ZFIN ID: ZDB-PUB-180329-12
Use of zebrafish to study Shigella infection.
Duggan, G.M., Mostowy, S.
Date: 2018
Source: Disease models & mechanisms   11(2): (Review)
Registered Authors: Mostowy, Serge
Keywords: Antimicrobial resistance, Autophagy, Cytoskeleton, Emergency granulopoiesis, Inflammation, Macrophage, Neutrophil, Septin, Shigella, Zebrafish
MeSH Terms:
  • Animals
  • Autophagy
  • Dysentery, Bacillary/immunology
  • Dysentery, Bacillary/microbiology*
  • Dysentery, Bacillary/prevention & control
  • Immunity, Cellular
  • Inflammasomes/metabolism
  • Shigella/physiology*
  • Shigella/ultrastructure
  • Zebrafish/microbiology*
PubMed: 29590642 Full text @ Dis. Model. Mech.
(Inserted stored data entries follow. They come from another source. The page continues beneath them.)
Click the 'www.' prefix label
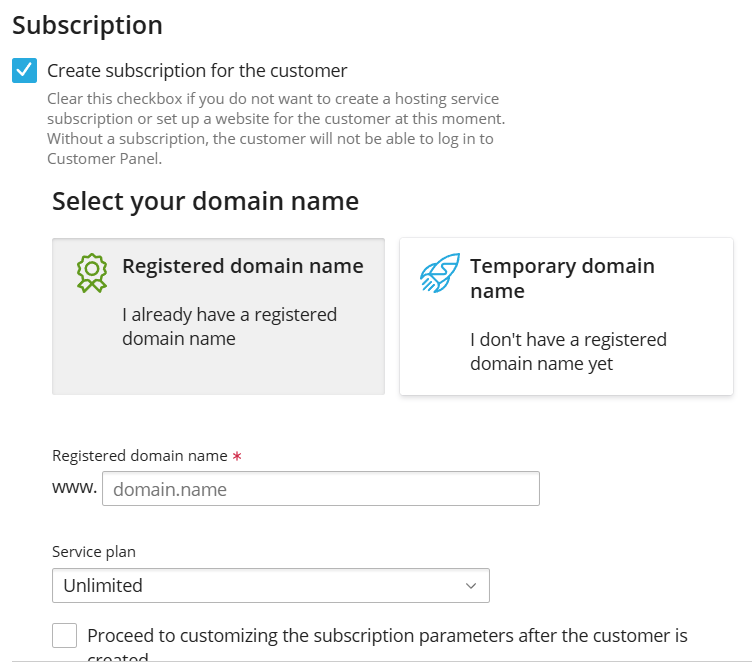Image resolution: width=754 pixels, height=662 pixels. pos(75,487)
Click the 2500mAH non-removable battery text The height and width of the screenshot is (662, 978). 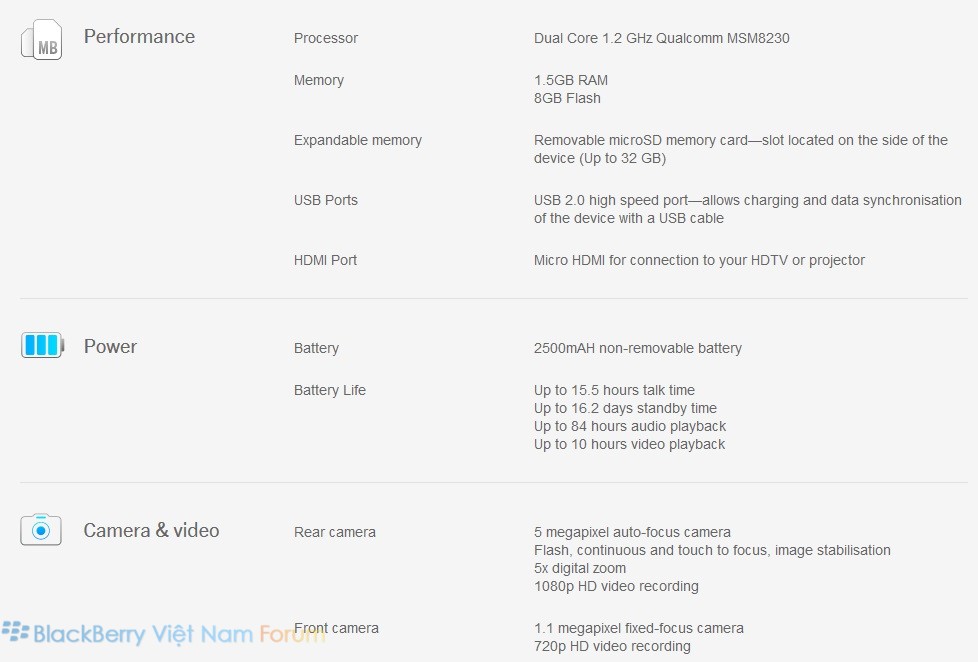(x=637, y=348)
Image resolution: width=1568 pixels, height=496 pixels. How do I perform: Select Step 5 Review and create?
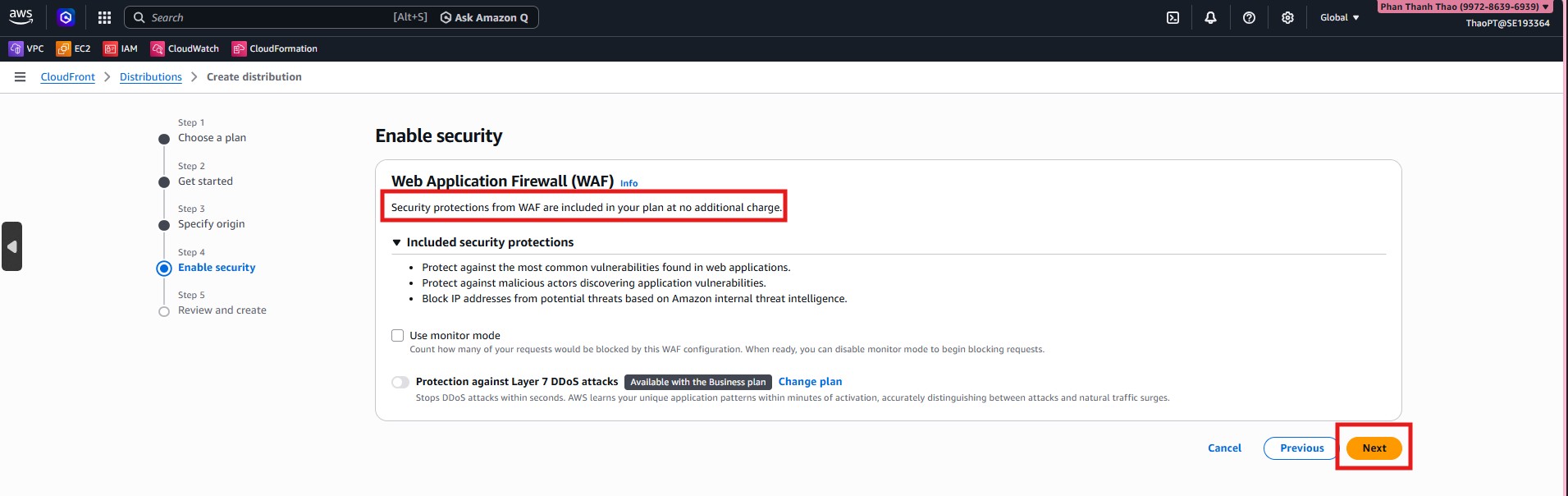pyautogui.click(x=222, y=310)
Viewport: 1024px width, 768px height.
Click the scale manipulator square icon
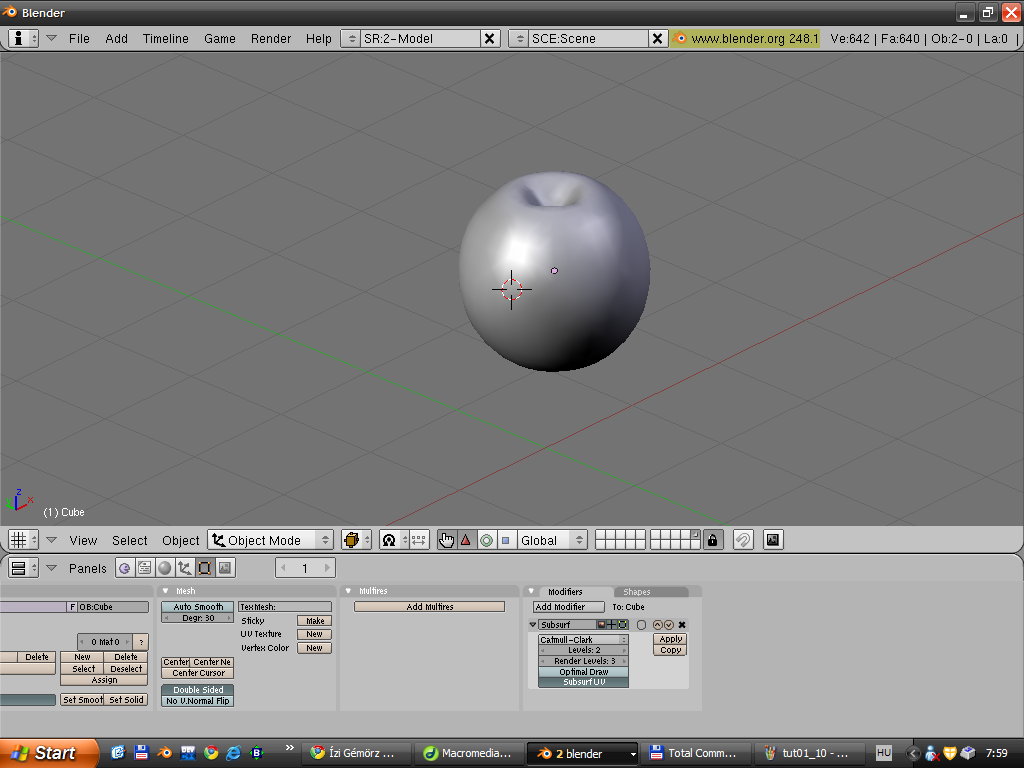coord(505,540)
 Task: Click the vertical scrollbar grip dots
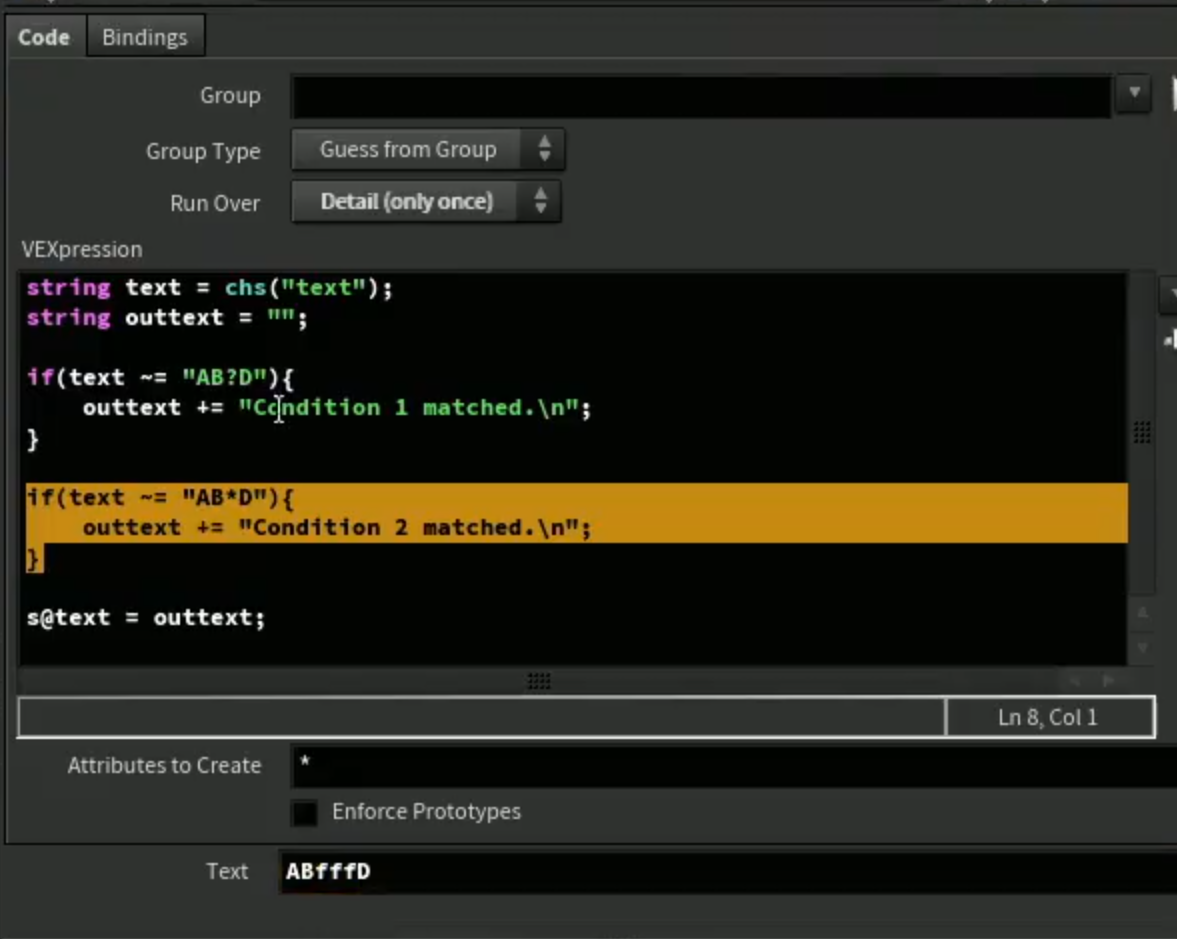[1142, 432]
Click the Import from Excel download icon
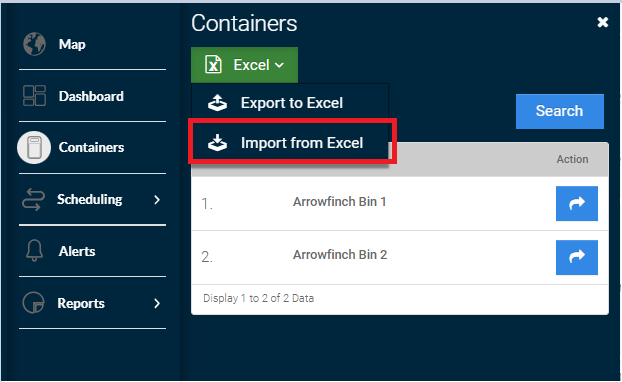Image resolution: width=622 pixels, height=382 pixels. coord(217,143)
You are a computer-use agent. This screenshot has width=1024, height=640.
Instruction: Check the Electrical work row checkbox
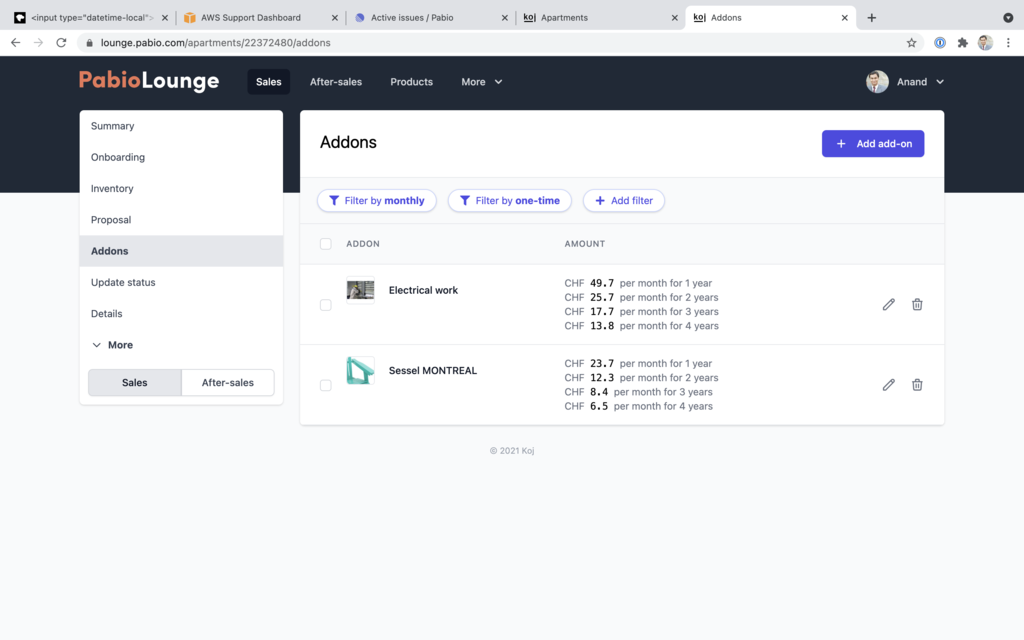[x=325, y=304]
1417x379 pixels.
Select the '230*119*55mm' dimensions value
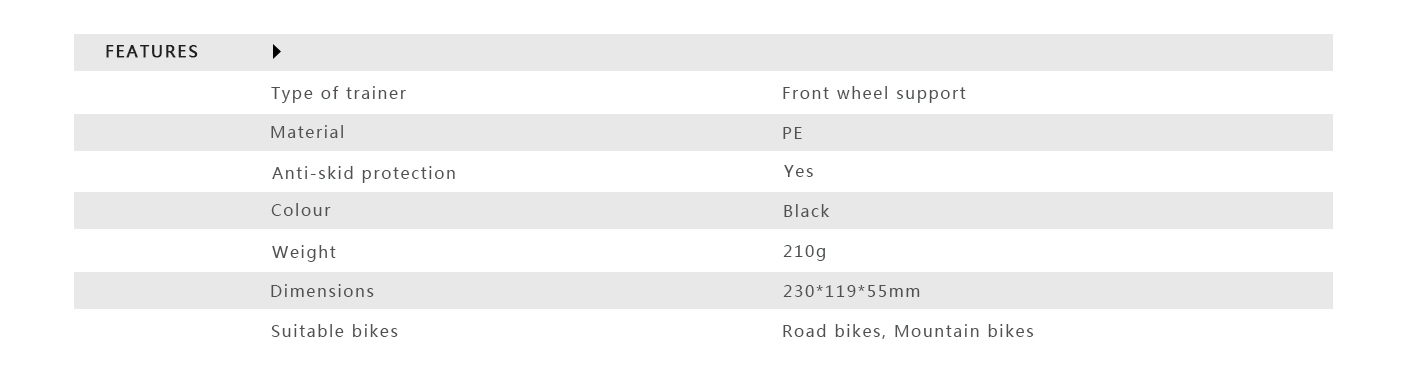[852, 292]
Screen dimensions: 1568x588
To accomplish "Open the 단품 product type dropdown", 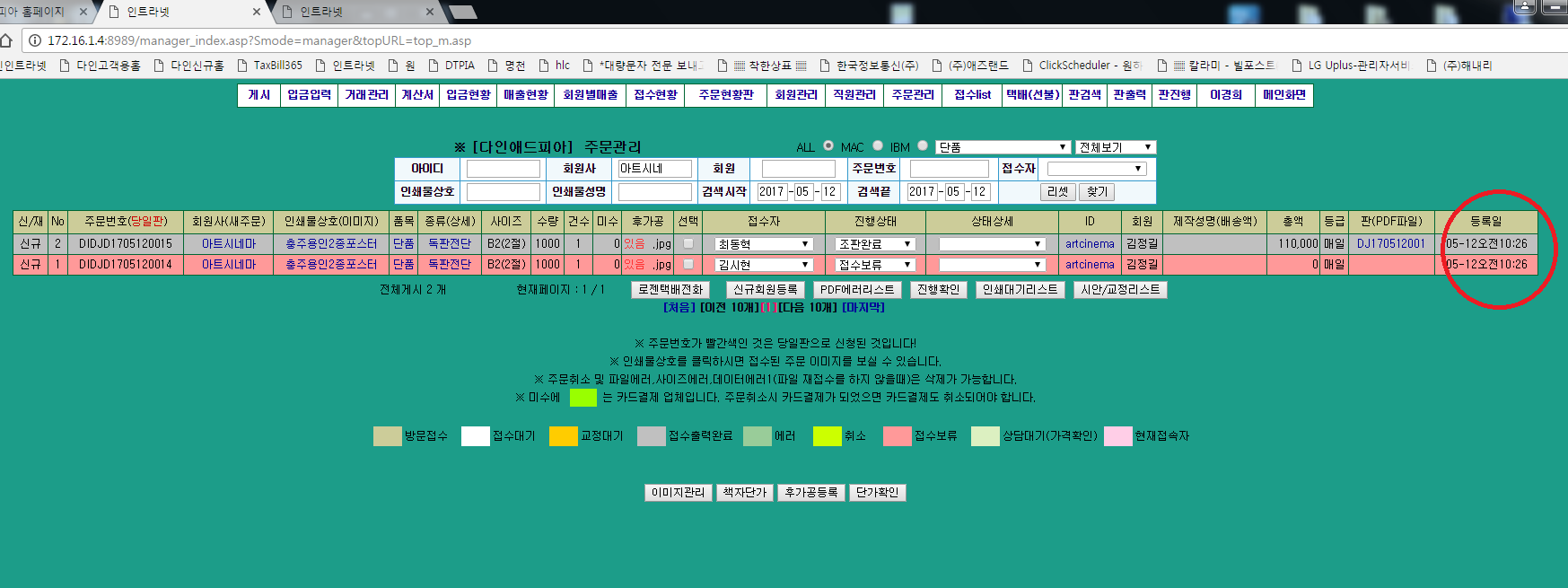I will pyautogui.click(x=1003, y=147).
Shigella is a leading cause of dysentery worldwide, responsible for up to 165 million cases of shigellosis each year. Shigella is also recognised as an exceptional model pathogen to study key issues in cell biology and innate immunity. Several infection models have been useful to explore Shigella biology; however, we still lack information regarding the events taking place during the Shigella infection process in vivo Here, we discuss a selection of mechanistic insights recently gained from studying Shigella infection of zebrafish (Danio rerio), with a focus on cytoskeleton rearrangements and cellular immunity. We also discuss how infection of zebrafish can be used to investigate new concepts underlying infection control, including emergency granulopoiesis and the use of predatory bacteria to combat antimicrobial resistance. Collectively, these insights illustrate how Shigella infection of zebrafish can provide fundamental advances in our understanding of bacterial pathogenesis and vertebrate host defence. This information should also provide vital clues for the discovery of new therapeutic strategies against infectious disease in humans.